Pieter Wispelwey, un músico superior, que navega con soltura y arte por todas las aguas
Recital de Pieter Wispelwey (chelo) y Paolo Giacometti (piano). Programa: Schubert: Sonata en La mayor, “Gran Dúo”, D.574; Ravel: “Kaddish”, de Dos melodías hebreas; Brahms: Sonata para chelo y piano Nº1, op.38; Kodály: Sonata para chelo solo en sí menor, op.8. Mozarteum Argentino. Teatro Colón. Nuestra opinión: excelente.

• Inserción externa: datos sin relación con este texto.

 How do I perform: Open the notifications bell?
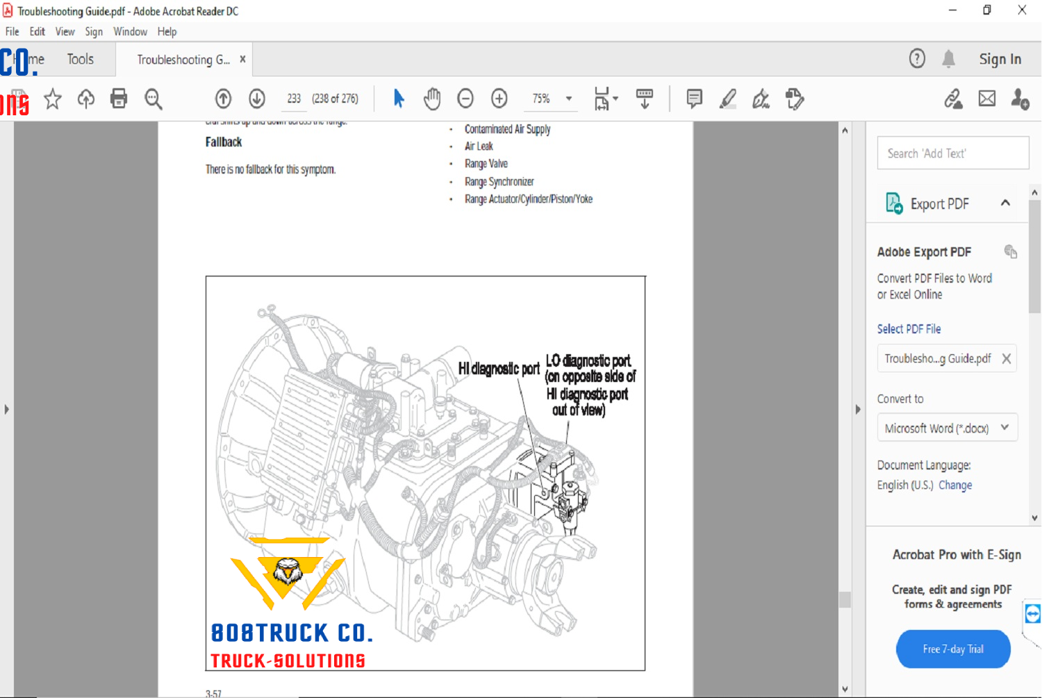tap(948, 59)
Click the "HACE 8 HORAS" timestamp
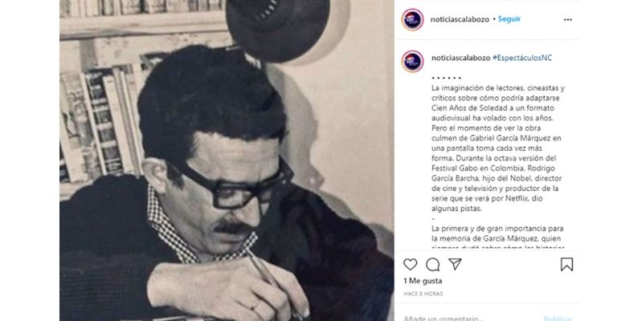This screenshot has width=617, height=321. (420, 293)
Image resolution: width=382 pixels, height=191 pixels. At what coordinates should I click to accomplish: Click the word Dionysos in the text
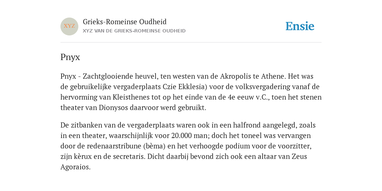pos(113,108)
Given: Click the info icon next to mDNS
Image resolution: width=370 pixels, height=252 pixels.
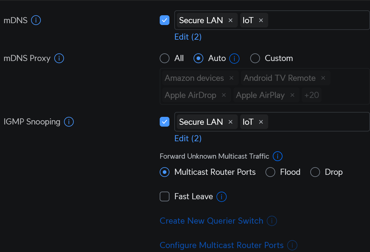Looking at the screenshot, I should pos(36,20).
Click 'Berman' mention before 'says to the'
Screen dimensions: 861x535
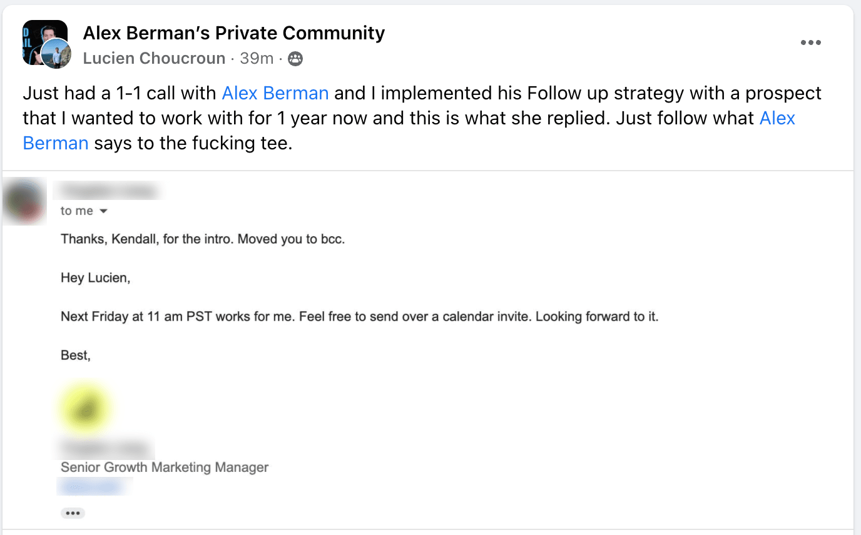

Hace poco más de tres décadas, Pieter Wispelwey adquirió una enorme celebridad y un gran reconocimiento por su registro discográfico de las Suites para chelo solo de Bach con una mirada y una aproximación historicista. A diferencia de todas las grabaciones anteriores de los más afamados chelistas, desde Casals en adelante, aquella lectura y aquella realización que contemplaban las prácticas y los modos del pasado eran diferentes y, paradójicamente, novedosas. Al mismo tiempo, aquel registro devino en una pesada sentencia que, a su modo, subvaloró sus inmensas cualidades y talentos. La igualación más matemática que musical Wispelwey = Bach todavía sigue vigente y no deja de ser una desvalorización inmerecida habida cuenta de que este chelista neerlandés es un músico superior, capaz de navegar con soltura y arte por todos los terrenos. En este recital, demostró esas idoneidades al darle sonido y vida a cuatro obras de distintos tiempos y estilos.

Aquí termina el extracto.